Par ailleurs, l’ordonnance prévoit qu’en cas de refus d’ouverture d’un compte, les établissements de crédit devront communiquer « gratuitement et par écrit les motifs de ce refus ». Cette obligation sera passablement respectée par les banques.

Enfin, en cas d’ouverture d’un compte sur le fondement du droit au compte, les établissements bancaires ne pourront clôturer le compte que dans des ces six cas limitativement énumérés :

« 1° Le client a délibérément utilisé son compte de dépôt pour des opérations que l’organisme a des raisons de soupçonner comme poursuivant des fins illégales ; 2° Le client a fourni des informations inexactes ; 3° Le client ne répond plus aux conditions de domicile ou de résidence définies au I ; 4° Le client a ultérieurement ouvert un deuxième compte de dépôt en France qui lui permet d’utiliser les services bancaires de base ; 5° Le client a fait preuve d’incivilités répétées envers le personnel de l’établissement de crédit ; 6° L’établissement est dans l’une des situations prévues à l’article L561-8 ».

- Décret no 2016-1811 du 22 décembre 2016 relatif à l’accès à un compte de paiement assorti de prestations de base (JO, 23 déc. 2016, texte n° 21).

Il est rappelé que les services bancaires de base sont à destination des seuls bénéficiaires de la procédure de droit au compte devant la Banque de France. Le décret de 2016 a renvoyé la liste des SSB de l’article D312-5 CMF à l’article D312-5-1 CMF. Le nouvel article D312-5 CMF fixe désormais les « prestations de base » à destination de tous les détenteurs d’un compte de dépôt.

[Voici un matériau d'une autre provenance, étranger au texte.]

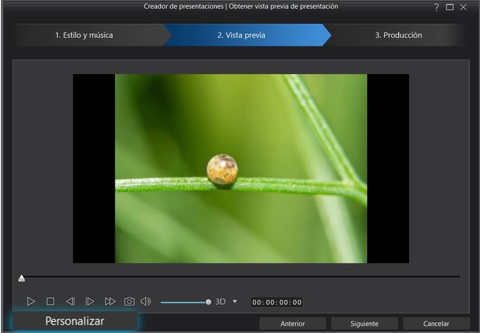This screenshot has width=480, height=333.
Task: Go to the Estilo y música step
Action: click(x=84, y=35)

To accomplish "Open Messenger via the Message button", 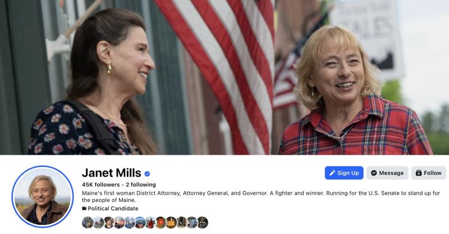I will click(x=387, y=173).
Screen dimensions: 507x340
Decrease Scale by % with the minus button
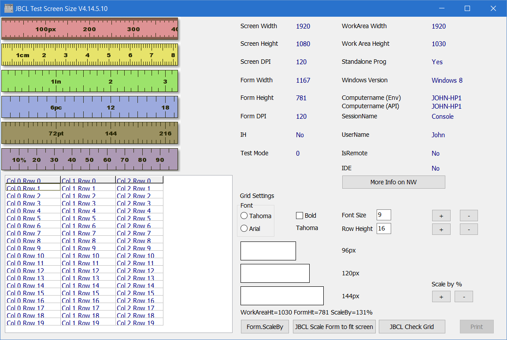point(463,296)
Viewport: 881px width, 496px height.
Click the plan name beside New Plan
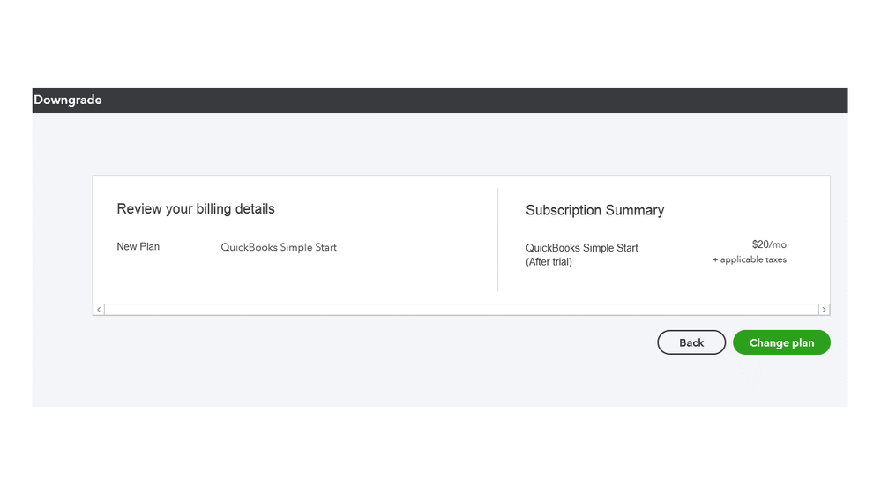tap(279, 247)
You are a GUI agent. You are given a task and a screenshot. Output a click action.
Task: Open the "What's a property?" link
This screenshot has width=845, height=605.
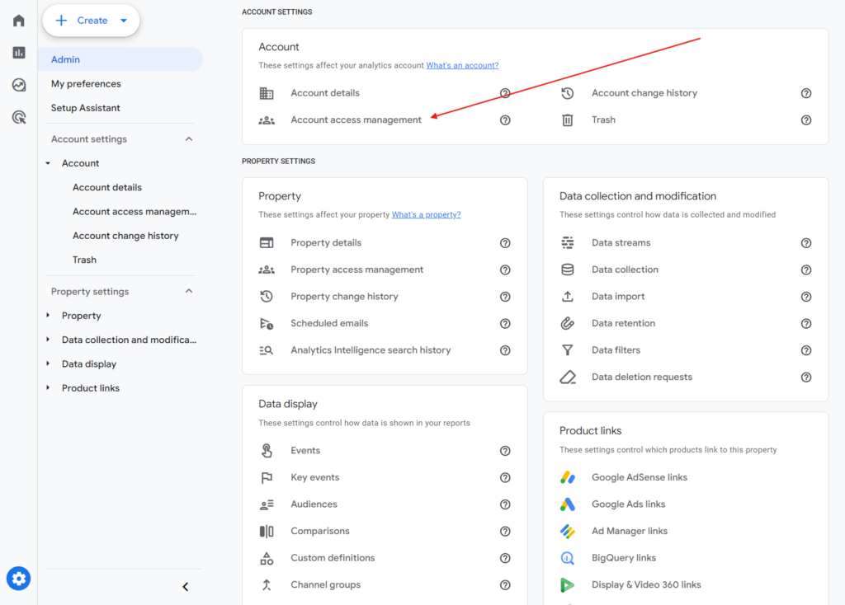coord(426,214)
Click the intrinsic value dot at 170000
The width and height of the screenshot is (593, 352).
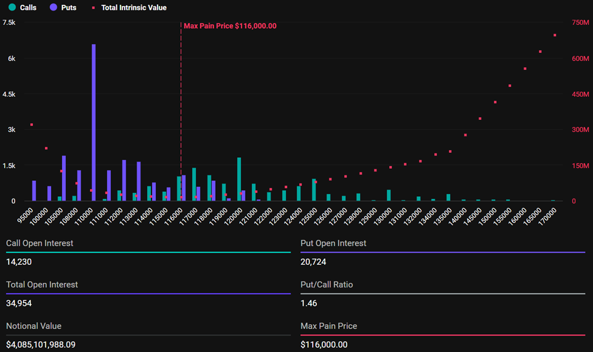[x=555, y=35]
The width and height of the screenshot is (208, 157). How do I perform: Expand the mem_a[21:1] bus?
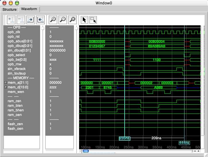click(6, 83)
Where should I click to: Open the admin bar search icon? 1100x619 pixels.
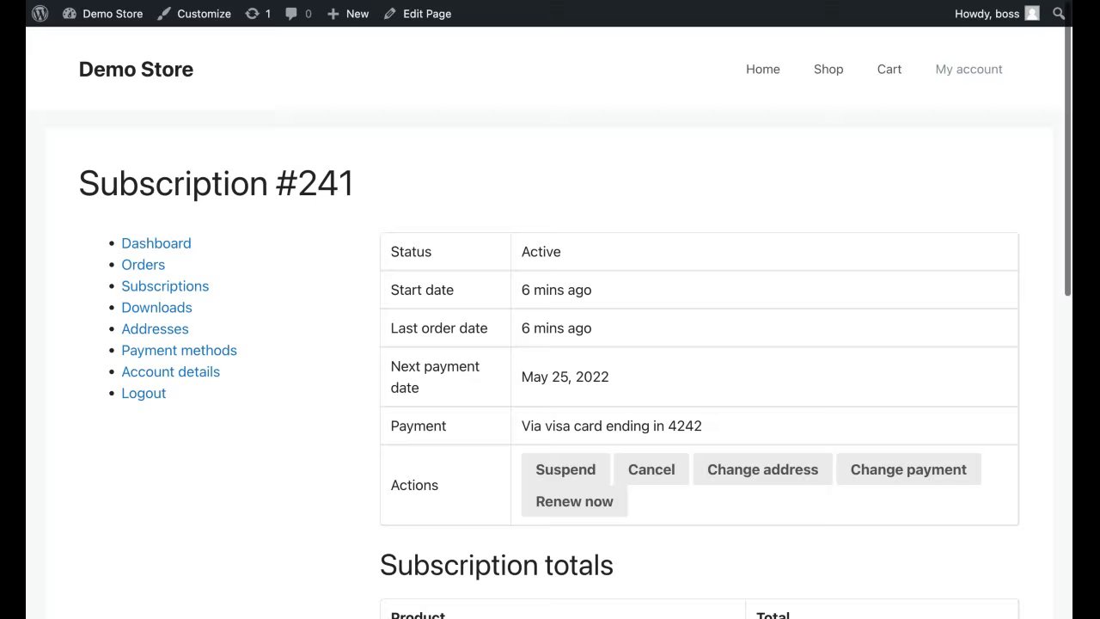click(1059, 14)
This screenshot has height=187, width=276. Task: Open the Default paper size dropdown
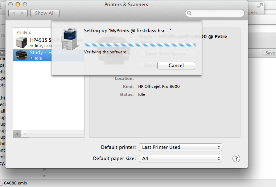pos(180,159)
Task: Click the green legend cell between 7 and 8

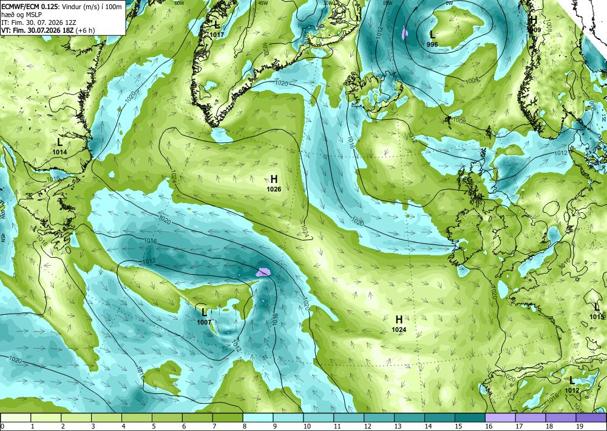Action: (228, 417)
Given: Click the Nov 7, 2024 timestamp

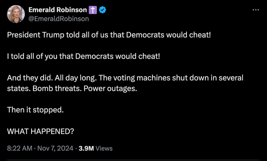Looking at the screenshot, I should coord(55,148).
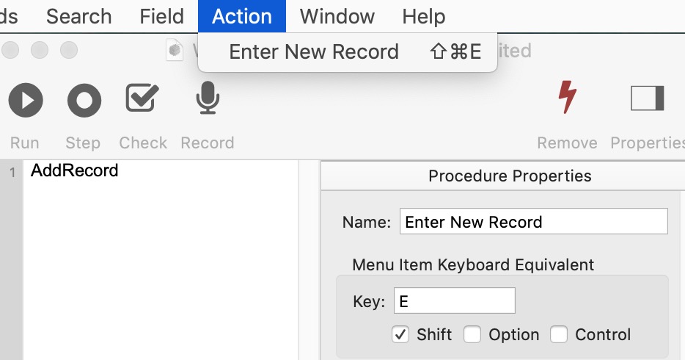Click the procedure Name text field
Screen dimensions: 685x360
coord(533,221)
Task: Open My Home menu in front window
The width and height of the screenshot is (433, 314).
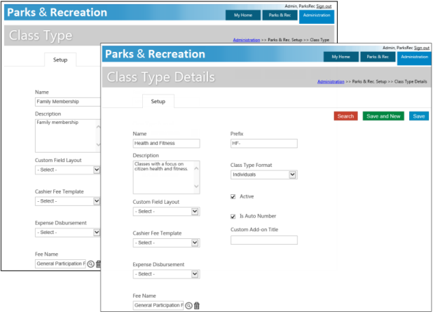Action: point(341,57)
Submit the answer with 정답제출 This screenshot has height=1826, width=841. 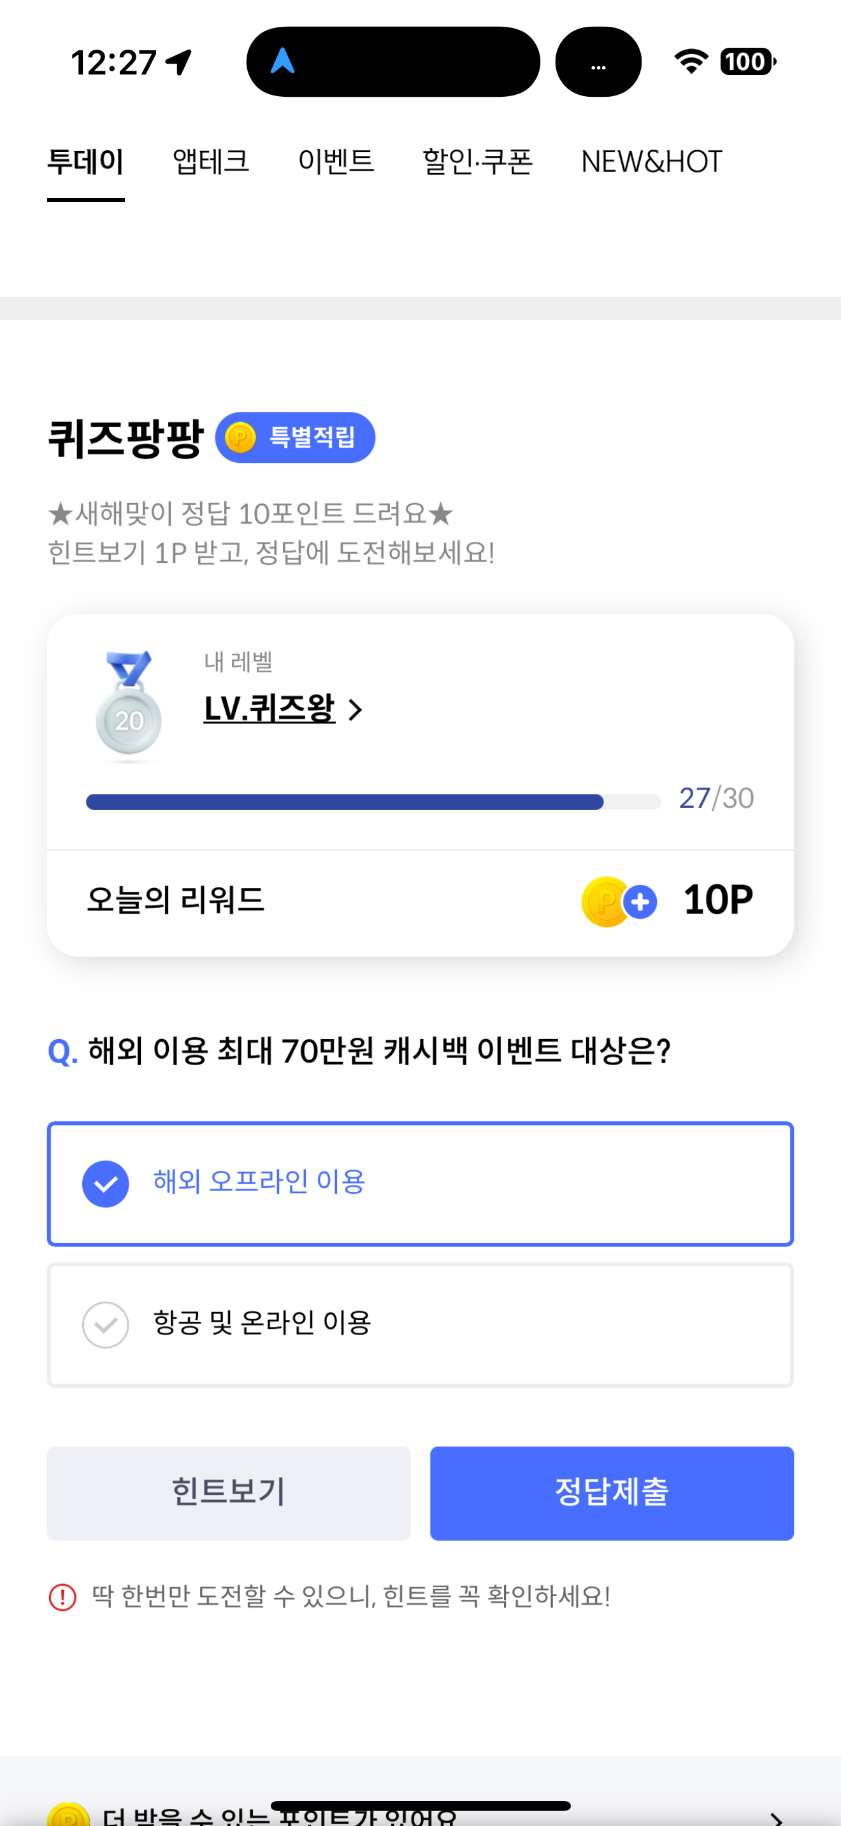coord(611,1493)
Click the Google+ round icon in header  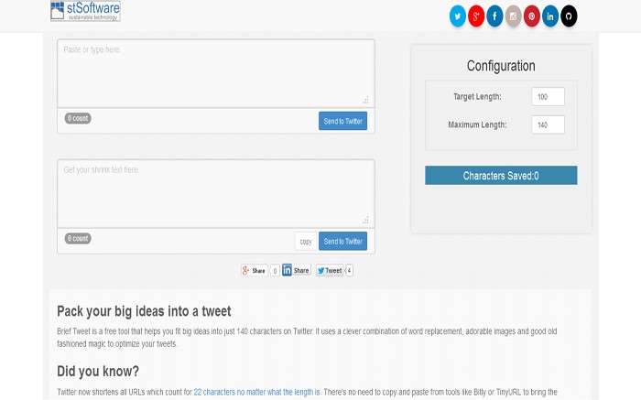point(476,16)
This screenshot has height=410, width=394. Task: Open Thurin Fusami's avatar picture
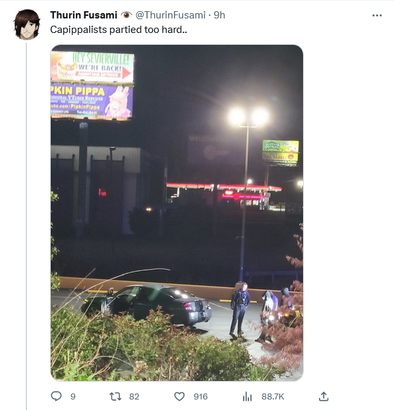(27, 24)
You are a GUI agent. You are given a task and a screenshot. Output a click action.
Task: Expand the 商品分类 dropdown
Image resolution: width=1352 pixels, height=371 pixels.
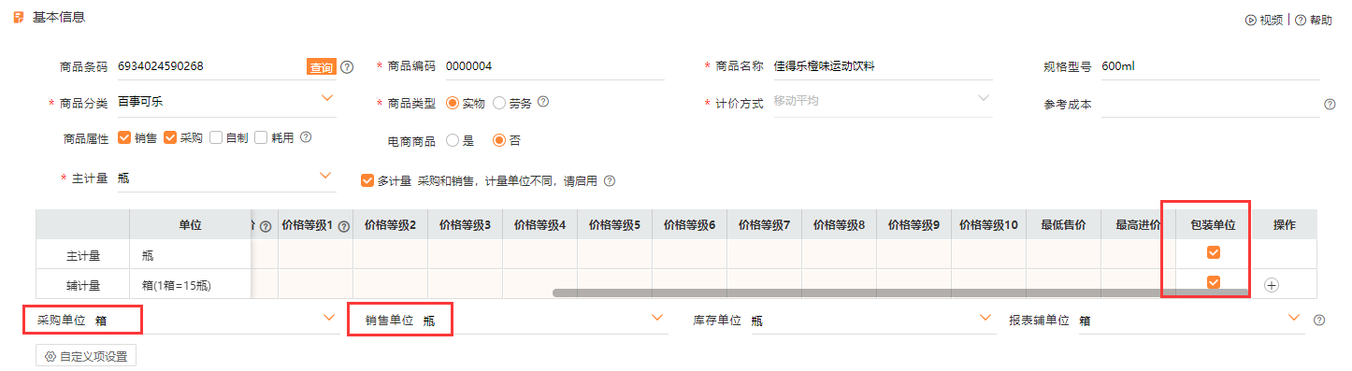(x=327, y=98)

- Décret n° 2018-229 du 30 mars 2018 relatif à la dématérialisation des relations contractuelles dans le secteur financier (JO, 31 mars 2018, texte n° 37).

Le décret de 2018 fixe la version actuelle des prestations de base qui comprennent

« 1° L’ouverture, la tenue et la clôture du compte ; 2° Un changement d’adresse par an ; 3° La délivrance à la demande de relevés d’identité bancaire ; 4° La domiciliation de virements bancaires ; 5° La fourniture mensuelle d’un relevé des opérations effectuées sur le compte ; 6° L’encaissement de chèques et de virements bancaires ; 7° Les paiements par prélèvements SEPA, titre interbancaire de paiement SEPA ou par virement bancaire SEPA, ce dernier pouvant être réalisé aux guichets ou à distance ; 8° Des moyens de consultation à distance du solde du compte ; 9° Les dépôts et les retraits d’espèces au guichet ou aux distributeurs automatiques de l’organisme teneur de compte ; 10° Une carte de paiement permettant notamment le paiement d’opérations sur internet et le retrait d’espèces dans l’Union européenne ».

- Décret du 2022-347 11 mars 2022.

Le décret du 2022-347 11 mars 2022 est venu modifier la procédure sans toutefois y apporter de modifications majeures.

Pour pallier aux carences des établissements bancaires, le demandeur n’a plus à attendre une réponse de la banque. L’absence de réponse sous quinzaine à une demande d’ouverture de compte vaut refus implicite qui ouvre droit, pour le demandeur, à la saisine de la Banque de France.